Para compreender um pouco da história da China antiga, quando era governada por dinastias que se sucederam ao longo de séculos, inicio hoje uma série para compartilhar com você como eram as vestimentas tradicionais de algumas delas. 

A civilização chinesa tem cinco mil anos de história, repleta de várias dinastias diferentes, cada uma especial e influente à sua maneira. No entanto, existem alguns períodos que realmente se destacam quando se trata do desenvolvimento de roupas tradicionais chinesas.
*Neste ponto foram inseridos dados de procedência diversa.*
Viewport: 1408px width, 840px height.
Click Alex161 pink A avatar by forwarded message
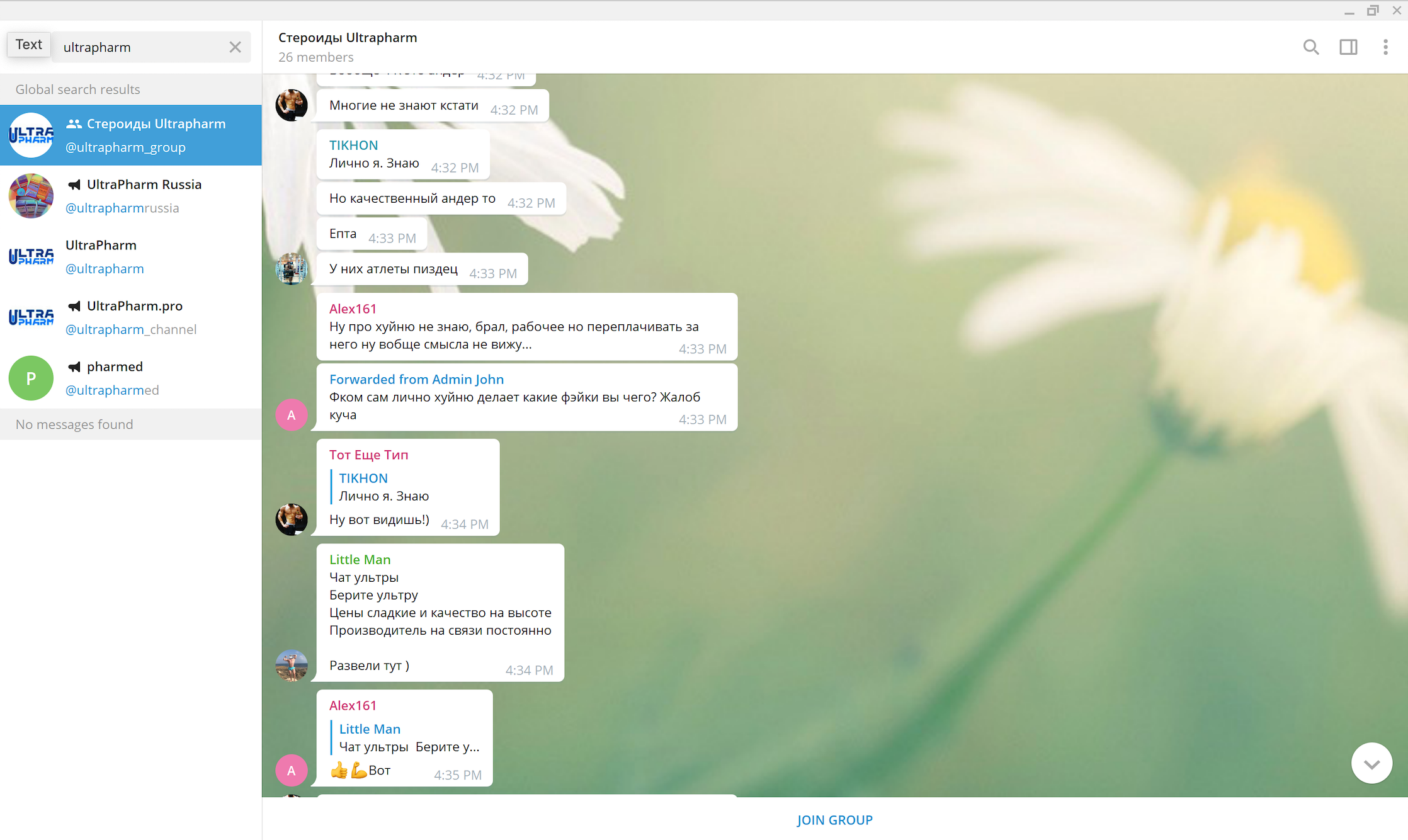click(291, 414)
Para inaugurar essa série, vou abordar a Dinastia Han e hanfu, o nome das roupas tradicionais do grupo étnico han, o maior da China.
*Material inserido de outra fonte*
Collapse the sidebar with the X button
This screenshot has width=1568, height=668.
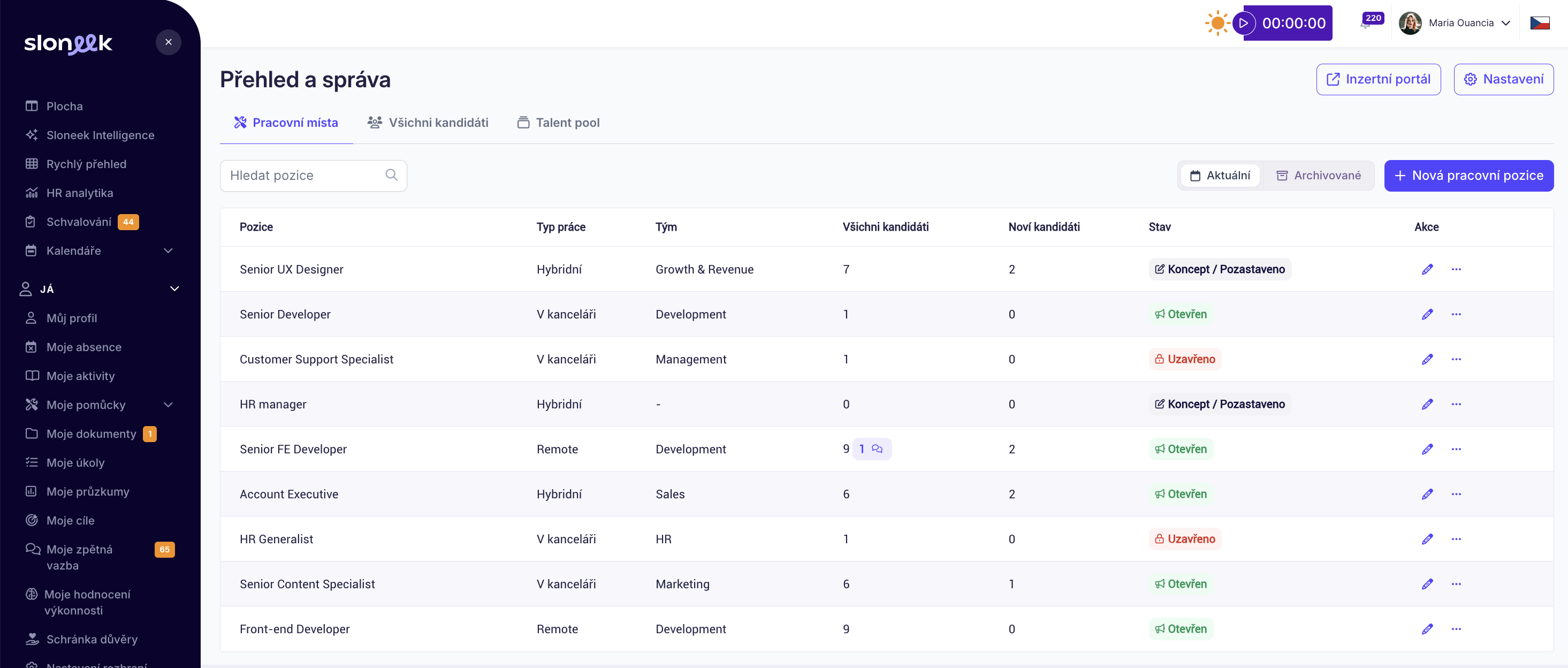click(x=168, y=42)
Além disso, nas próximas semanas, vou escrever sobre as vestimentas de grupos étnicos minoritários da China, que são 55 ao todo. Minha proposta é destacar os estilos mais representativos para, dessa forma, ajudar a conhecer um pouco mais sobre a cultura chinesa. 

Vamos lá!

Hanfu: A roupa tradicional da maioria étnica chinesa 

A roupa do povo Han é chamada de hanfu, existe há mais de três milênios e consiste nos estilos tradicionais de roupas usadas por essa etnia, que é majoritária na China. Cada dinastia sucessiva produziu os próprios códigos de vestimenta diferentes como um espelho do ambiente sociocultural da época.

Zhuanlan - O hanfu em diferente dinastias da China.

As roupas feitas de seda foram inicialmente usadas para fins decorativos e cerimoniais. O cultivo da seda inaugurou o desenvolvimento da tecelagem, e na época da Dinastia Han (206 aC-220 dC), brocado, damasco, cetim e gaze foram desenvolvidos.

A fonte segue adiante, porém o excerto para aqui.